UTF-8 has the property that '/' and '\0' keep their ASCII encoding. (You
probably know this, see below).
> Moreover, many different locales may be used in parallel by
> different users on the same machine or even by one user in
> different terminals on the same machine. Even if the file
> names used for a single open() call are representable in the
> respective current locale, the Unix systems does not keep
> track of this relation anywhere. Thus if the super-user
> creates an archive of the whole file system, or if a user who
> has used multiple locales creates an archive of his entire
> data, there is no method for him to determine which character
> encoding has been used for a single file name.
This is solved by requiring that all file names be encoded in UTF-8 when
communicating with the operating
system.

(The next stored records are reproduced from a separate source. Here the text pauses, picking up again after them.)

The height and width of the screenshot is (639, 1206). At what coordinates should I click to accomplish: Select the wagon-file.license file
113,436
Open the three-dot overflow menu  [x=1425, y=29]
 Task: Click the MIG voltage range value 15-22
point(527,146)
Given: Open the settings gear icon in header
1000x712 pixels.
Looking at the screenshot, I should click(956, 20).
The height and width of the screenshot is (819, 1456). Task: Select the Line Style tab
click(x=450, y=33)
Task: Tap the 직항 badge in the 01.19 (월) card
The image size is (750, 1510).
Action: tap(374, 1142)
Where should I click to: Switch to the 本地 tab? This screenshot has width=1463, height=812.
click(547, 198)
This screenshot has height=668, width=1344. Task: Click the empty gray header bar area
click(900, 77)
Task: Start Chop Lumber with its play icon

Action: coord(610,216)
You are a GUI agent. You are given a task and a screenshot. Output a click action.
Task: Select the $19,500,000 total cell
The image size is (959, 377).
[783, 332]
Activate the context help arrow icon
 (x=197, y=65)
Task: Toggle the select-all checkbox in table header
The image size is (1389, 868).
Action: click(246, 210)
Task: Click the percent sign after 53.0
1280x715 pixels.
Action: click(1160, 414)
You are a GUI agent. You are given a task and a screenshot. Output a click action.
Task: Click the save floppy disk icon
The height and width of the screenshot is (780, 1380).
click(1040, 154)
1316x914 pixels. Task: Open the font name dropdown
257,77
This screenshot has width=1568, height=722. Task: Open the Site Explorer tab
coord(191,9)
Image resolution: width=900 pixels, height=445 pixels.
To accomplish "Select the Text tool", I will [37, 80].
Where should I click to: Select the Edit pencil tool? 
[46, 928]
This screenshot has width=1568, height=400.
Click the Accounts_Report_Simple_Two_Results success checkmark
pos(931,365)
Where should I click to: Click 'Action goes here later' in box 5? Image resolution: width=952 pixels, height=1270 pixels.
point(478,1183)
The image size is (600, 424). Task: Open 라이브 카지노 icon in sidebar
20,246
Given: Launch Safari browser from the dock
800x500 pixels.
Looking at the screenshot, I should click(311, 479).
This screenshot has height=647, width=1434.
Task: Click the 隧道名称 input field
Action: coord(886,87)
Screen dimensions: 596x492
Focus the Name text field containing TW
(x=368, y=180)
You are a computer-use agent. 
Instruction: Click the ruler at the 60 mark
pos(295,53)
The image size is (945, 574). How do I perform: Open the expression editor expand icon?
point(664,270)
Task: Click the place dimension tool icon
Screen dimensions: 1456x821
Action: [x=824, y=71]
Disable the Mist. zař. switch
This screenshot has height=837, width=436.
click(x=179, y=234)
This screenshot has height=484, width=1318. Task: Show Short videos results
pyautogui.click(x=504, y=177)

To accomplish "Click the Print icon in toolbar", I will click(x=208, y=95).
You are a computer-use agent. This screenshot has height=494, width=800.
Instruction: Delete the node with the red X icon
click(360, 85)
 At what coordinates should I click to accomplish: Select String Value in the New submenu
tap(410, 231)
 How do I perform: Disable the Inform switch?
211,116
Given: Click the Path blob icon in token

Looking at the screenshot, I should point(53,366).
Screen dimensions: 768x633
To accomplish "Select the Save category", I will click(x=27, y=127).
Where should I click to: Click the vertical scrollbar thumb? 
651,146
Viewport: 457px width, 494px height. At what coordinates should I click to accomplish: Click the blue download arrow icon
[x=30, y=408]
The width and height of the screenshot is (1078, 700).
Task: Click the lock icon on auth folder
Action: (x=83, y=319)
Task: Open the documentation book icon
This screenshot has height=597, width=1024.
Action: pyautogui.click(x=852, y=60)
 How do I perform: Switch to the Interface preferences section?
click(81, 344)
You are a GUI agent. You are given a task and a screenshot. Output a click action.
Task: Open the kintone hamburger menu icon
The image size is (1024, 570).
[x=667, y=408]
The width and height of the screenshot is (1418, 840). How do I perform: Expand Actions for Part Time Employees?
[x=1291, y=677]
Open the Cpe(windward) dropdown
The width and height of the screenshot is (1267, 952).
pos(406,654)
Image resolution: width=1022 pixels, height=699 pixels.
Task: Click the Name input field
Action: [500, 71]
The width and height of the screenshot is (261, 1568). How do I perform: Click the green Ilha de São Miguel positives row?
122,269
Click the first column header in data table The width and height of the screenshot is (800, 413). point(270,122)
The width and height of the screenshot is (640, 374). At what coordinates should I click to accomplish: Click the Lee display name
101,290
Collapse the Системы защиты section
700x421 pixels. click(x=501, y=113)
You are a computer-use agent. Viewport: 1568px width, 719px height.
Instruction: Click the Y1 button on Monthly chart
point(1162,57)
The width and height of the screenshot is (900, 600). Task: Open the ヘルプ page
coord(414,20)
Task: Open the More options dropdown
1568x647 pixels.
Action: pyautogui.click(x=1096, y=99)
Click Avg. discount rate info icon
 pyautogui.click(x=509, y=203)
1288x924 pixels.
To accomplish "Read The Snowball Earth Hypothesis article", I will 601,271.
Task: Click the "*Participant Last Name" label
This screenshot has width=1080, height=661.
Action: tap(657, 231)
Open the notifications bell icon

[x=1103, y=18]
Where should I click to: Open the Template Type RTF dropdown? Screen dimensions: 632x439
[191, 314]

E.g.,
cat höher > am_höchsten
requires cat to recode `höher' from the current locale into UTF-8 when
open()ing the file and the shell to recode `am_höchsten' when creat()ing it.
>
> It has sometimes been proposed as a workaround to create such
> an archive in a locale which assigns a separate character to
> every single byte, such as ISO-8859-1. This is not a good
> workaround, however, as 1) it is against the purpose of UTF-8
> conversion, since it effectively destroys the character
> representation of file names not in the locale used for
> archiving; 2) it forces the user to manually keep track of
> the locale used, such as on the tape label; 3) there is no
> guarantee that an equivalent locale is available on another
> system, including future revisions of the same
> implementation. (In fact, there are ISO-8859-1 locales which
> treat the range 0200 to 0237 as illegal.)
>
> In effect, the 'pax' format is unable to hold a complete Unix
> file hierarchy in a sane way.
>
> 2. File names do not only occur in archive headers; the may
> also occur in file data stored inside the archive. An example
> would be a Makefile. But this may also effect files which
> mostly contain binary data, such as an executable or an
> office document. Such files cannot be subject to character
> conversion when the archive is created.
again, this is solved by requiring recoding to UTF-8 when communicating with
the OS, e.g., by the office application.
>
> Now if an archive is created which e. g. contains an office
> document and some external image files with 8-bit file names
> to which links inside the office document point, the byte
> representation in the 'pax' archive headers differs from that
> in the file data within the archive. This will lead to broken
> links if the archive is extracted in another locale than the
> one it was created in. (The portability restrictions
> concerning locales mentioned above apply again here.)
>
> In effect, the 'pax' format breaks links between the files stored.
>
> Action:
> Add fields to store file and link names as byte sequences,
> either replacing or supplementing the existing 'path' and
> 'linkpath' fields.
>
> It might then be advisable to do the same for the 'uname' and
> 'gname' fields too.
>
Alternatively to requiring utilities to recode to UTF-8 (which could be done
transparently within open(), etc., couldn't it?), add a field to pax which
stores the locale current when the archive was created. However, this fails
when dealing with file system hierarchies where not every file was created
with the same locale.
|